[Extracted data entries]
=== Section Start ===

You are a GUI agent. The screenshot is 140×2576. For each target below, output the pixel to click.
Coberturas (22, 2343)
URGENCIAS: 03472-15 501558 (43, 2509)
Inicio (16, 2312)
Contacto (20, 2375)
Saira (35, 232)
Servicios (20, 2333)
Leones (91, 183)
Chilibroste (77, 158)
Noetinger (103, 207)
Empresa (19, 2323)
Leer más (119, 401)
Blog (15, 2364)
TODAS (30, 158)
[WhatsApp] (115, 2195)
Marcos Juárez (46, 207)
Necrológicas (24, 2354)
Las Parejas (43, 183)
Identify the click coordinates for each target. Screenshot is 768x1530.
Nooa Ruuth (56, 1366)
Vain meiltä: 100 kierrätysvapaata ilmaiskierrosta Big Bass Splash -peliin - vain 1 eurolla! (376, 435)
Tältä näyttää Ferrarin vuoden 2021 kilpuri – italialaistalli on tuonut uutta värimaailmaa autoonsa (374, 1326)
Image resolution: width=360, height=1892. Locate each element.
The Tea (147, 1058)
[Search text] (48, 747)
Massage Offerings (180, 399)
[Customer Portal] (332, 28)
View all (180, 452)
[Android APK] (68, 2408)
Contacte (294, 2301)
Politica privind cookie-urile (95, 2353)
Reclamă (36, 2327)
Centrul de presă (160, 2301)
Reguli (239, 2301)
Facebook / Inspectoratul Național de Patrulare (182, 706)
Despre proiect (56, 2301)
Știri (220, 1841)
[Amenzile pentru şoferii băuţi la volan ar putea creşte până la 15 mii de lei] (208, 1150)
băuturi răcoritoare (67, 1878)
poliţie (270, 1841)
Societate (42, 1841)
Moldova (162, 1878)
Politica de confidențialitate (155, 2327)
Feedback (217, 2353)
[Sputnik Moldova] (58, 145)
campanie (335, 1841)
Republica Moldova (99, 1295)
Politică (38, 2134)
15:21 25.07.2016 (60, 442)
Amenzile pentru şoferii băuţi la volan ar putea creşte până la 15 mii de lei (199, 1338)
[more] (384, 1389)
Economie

=== Section End ===
=== Section Start ===

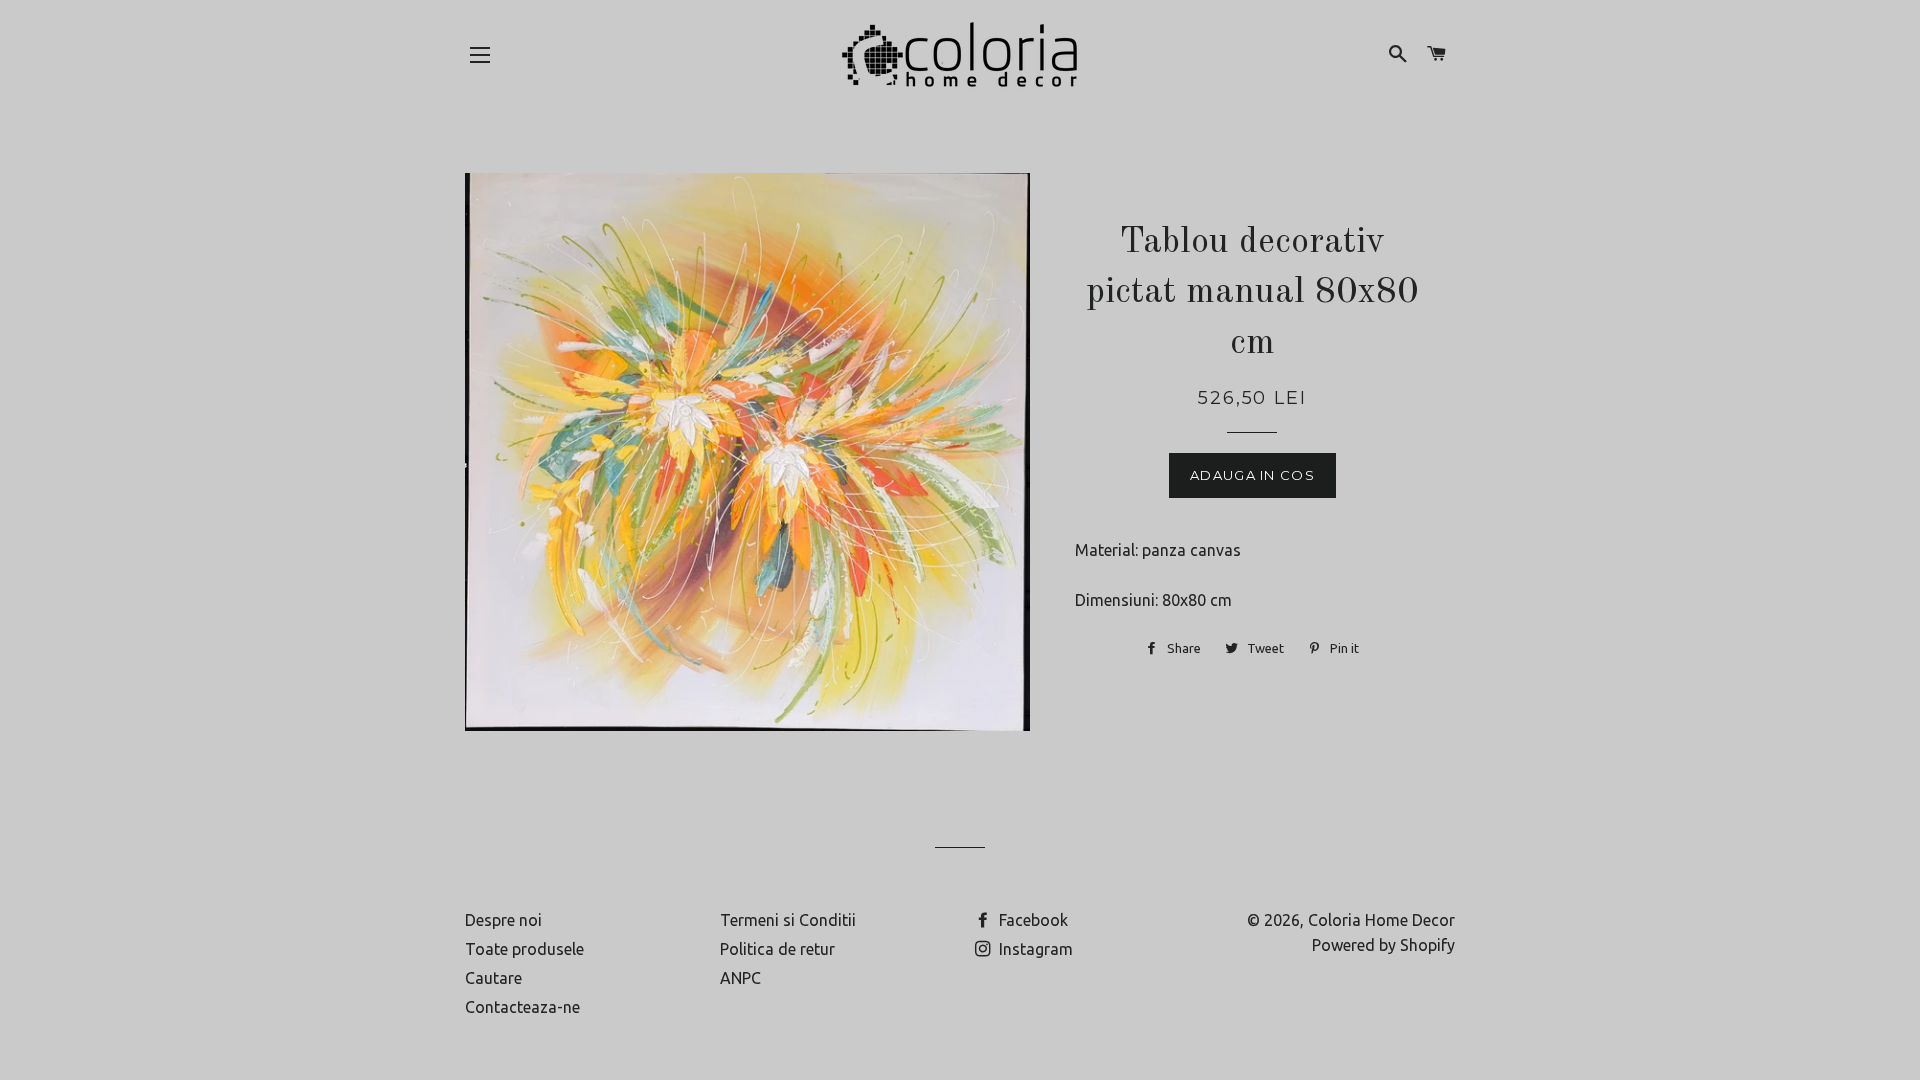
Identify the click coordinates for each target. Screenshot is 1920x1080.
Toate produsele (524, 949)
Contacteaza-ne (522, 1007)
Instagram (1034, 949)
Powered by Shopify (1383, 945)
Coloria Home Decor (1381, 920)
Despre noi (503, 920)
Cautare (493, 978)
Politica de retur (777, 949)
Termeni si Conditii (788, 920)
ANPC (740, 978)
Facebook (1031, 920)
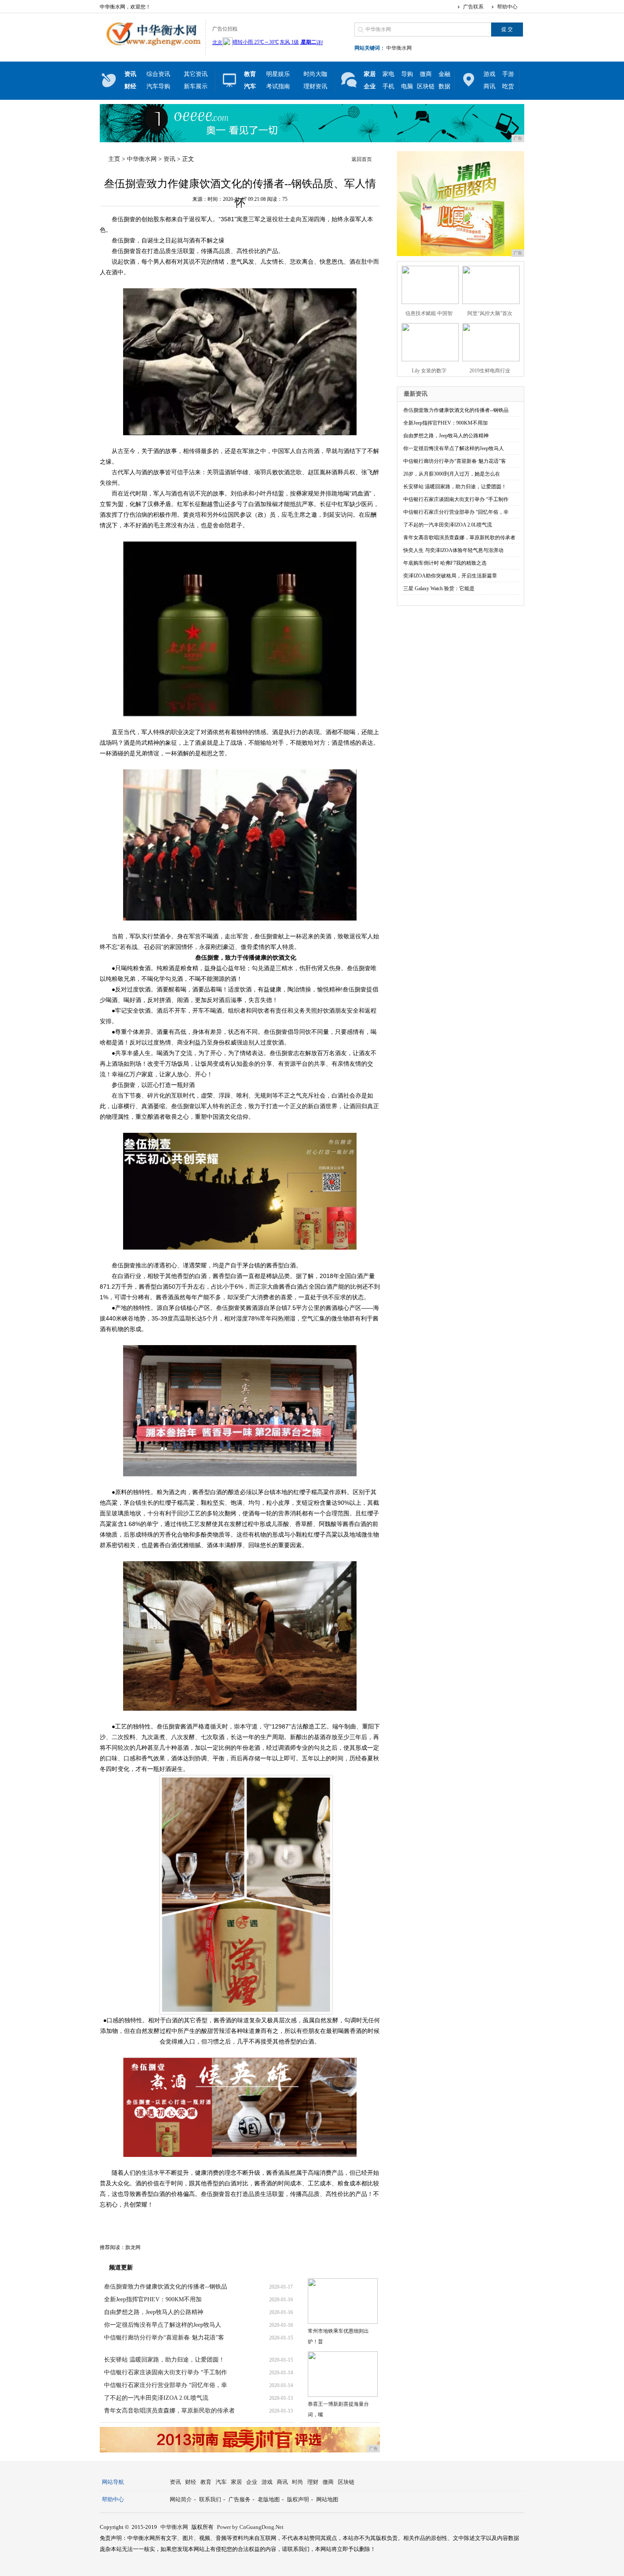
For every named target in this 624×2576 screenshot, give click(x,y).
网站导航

=== Section End ===
=== Section Start ===

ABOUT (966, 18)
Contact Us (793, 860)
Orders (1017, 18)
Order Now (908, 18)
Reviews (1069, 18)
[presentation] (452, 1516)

=== Section End ===

Only the lines above from the one with "Nooa Ruuth (56, 1366)" through the one with "Tältä näyttää Ferrarin" should be duplicated, character for character.

Nooa Ruuth (56, 1366)
Vain meiltä: 100 kierrätysvapaata ilmaiskierrosta Big Bass Splash -peliin - vain 1 eurolla! (376, 435)
Tältä näyttää Ferrarin vuoden 2021 kilpuri – italialaistalli on tuonut uutta värimaailmaa autoonsa (374, 1326)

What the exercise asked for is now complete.